Where in the listing does the string "Великобритания" appear? Copy every line that holds it.

Task data ▸
· · · ·
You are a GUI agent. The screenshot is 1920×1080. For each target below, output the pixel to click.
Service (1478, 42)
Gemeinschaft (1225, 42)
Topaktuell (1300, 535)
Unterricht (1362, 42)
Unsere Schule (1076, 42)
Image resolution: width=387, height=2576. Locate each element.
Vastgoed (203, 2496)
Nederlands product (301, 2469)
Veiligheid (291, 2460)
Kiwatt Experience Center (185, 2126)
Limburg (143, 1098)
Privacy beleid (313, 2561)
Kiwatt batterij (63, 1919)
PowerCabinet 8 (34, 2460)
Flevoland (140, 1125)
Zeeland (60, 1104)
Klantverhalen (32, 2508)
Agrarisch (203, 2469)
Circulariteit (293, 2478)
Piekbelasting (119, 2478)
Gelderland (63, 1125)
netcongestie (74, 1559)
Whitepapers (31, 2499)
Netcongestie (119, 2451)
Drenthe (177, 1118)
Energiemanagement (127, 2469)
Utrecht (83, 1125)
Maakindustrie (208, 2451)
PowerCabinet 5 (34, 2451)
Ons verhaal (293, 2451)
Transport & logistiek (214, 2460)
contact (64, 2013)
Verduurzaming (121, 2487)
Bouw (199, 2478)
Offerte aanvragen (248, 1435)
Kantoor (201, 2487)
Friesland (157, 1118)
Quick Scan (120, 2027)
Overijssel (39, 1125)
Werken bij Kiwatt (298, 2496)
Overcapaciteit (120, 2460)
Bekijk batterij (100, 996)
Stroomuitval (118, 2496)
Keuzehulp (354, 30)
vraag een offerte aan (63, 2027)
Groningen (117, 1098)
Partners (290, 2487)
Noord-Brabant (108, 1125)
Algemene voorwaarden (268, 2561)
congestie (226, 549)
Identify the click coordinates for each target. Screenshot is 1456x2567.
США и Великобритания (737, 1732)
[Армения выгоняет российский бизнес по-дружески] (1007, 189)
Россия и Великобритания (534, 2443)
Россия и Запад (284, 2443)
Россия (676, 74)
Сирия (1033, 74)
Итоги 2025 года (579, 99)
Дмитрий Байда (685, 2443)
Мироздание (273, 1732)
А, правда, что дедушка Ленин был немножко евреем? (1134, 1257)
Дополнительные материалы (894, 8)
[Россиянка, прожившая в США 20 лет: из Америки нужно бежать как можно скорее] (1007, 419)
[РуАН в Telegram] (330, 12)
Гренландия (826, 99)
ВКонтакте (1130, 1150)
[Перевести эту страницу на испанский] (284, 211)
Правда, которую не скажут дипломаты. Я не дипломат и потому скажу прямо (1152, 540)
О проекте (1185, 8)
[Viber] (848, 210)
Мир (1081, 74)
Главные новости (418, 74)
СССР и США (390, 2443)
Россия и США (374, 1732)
· · · ·
Problem solution ▸
США и Великобритания (737, 1732)
Россия и Великобритания (534, 2443)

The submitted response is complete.